Your task is to gather the lines below that hold the string "Image".

▶ _SOURCE DATA_
((
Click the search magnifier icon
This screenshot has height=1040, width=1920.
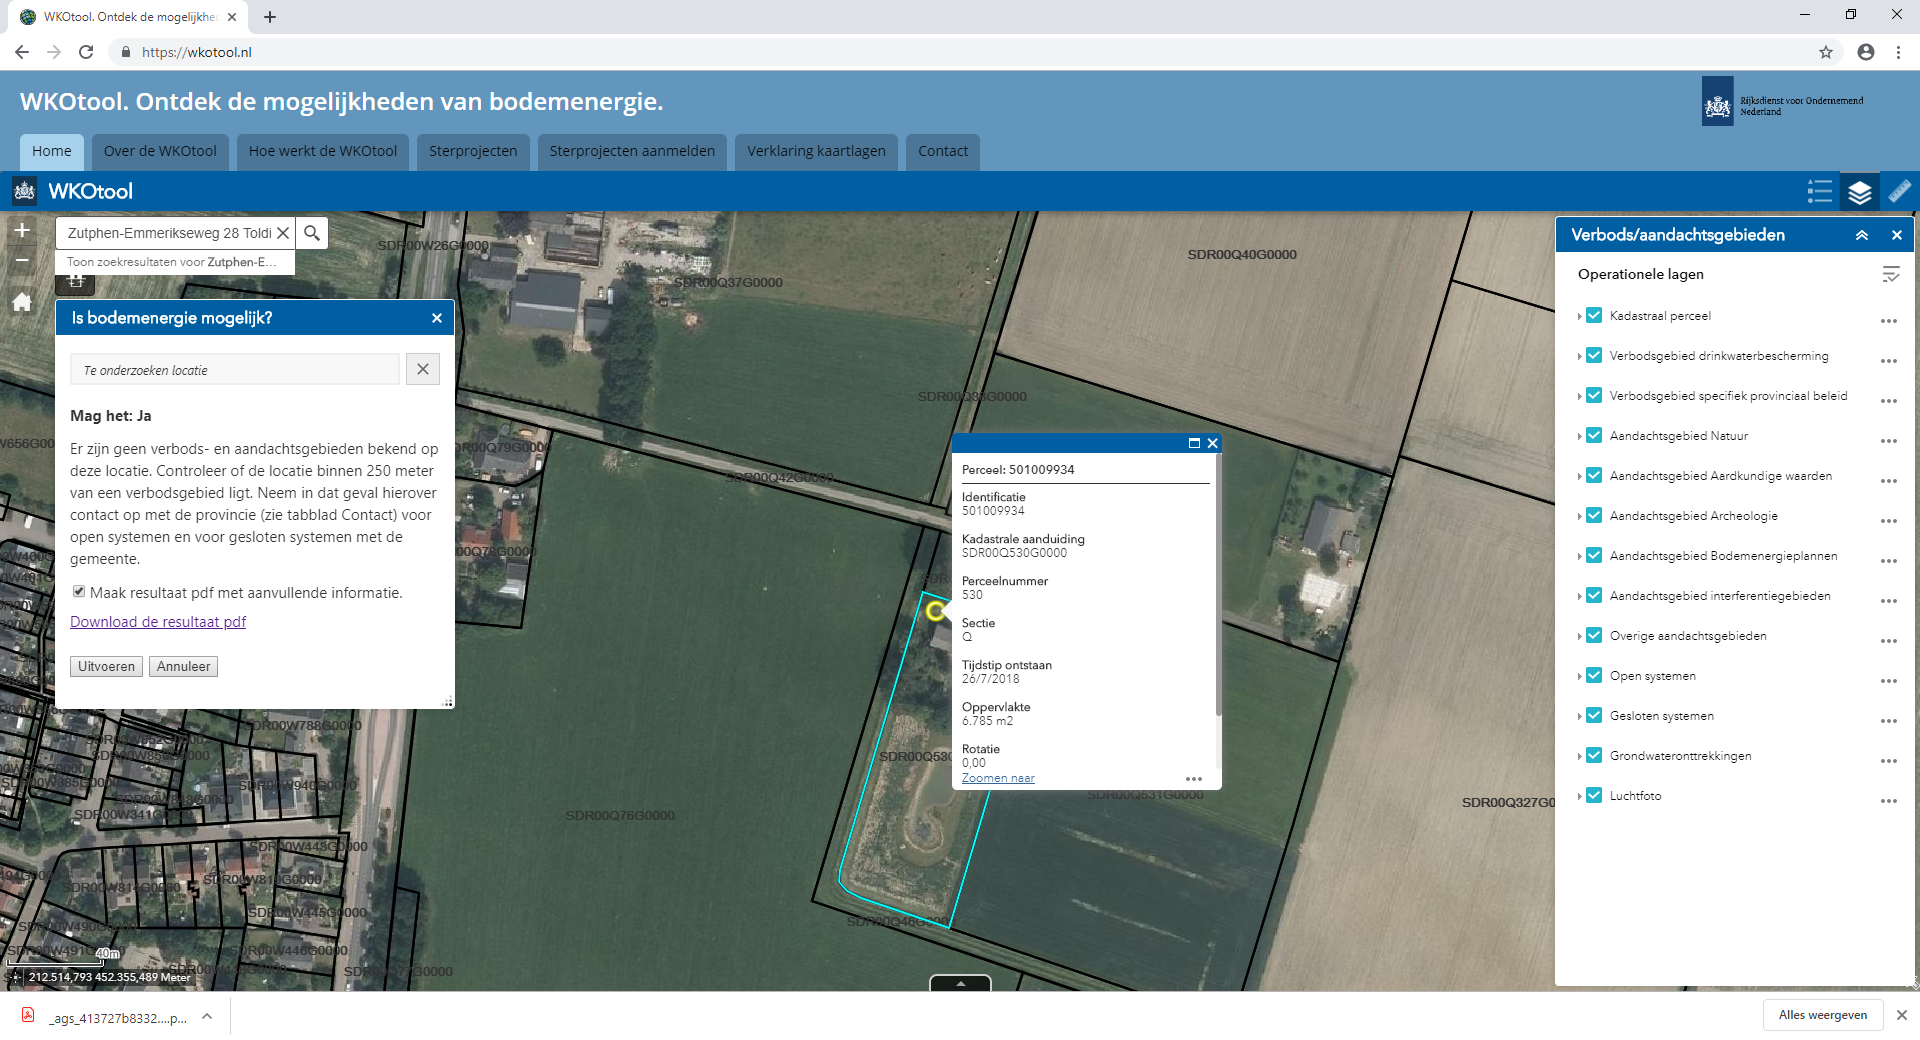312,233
))
((
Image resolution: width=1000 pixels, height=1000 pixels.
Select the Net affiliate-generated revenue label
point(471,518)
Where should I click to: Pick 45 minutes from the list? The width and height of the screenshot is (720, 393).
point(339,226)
))
((
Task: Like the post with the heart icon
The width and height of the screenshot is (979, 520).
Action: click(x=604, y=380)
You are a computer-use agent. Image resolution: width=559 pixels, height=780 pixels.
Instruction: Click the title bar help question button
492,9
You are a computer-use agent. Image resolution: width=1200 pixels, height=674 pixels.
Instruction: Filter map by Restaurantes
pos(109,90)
))
▶ _RESULT_
Image resolution: width=1000 pixels, height=1000 pixels.
You are a computer-use agent. Image resolution: width=559 pixels, height=780 pixels.
You are a computer-use agent. Image resolution: width=1200 pixels, height=674 pixels.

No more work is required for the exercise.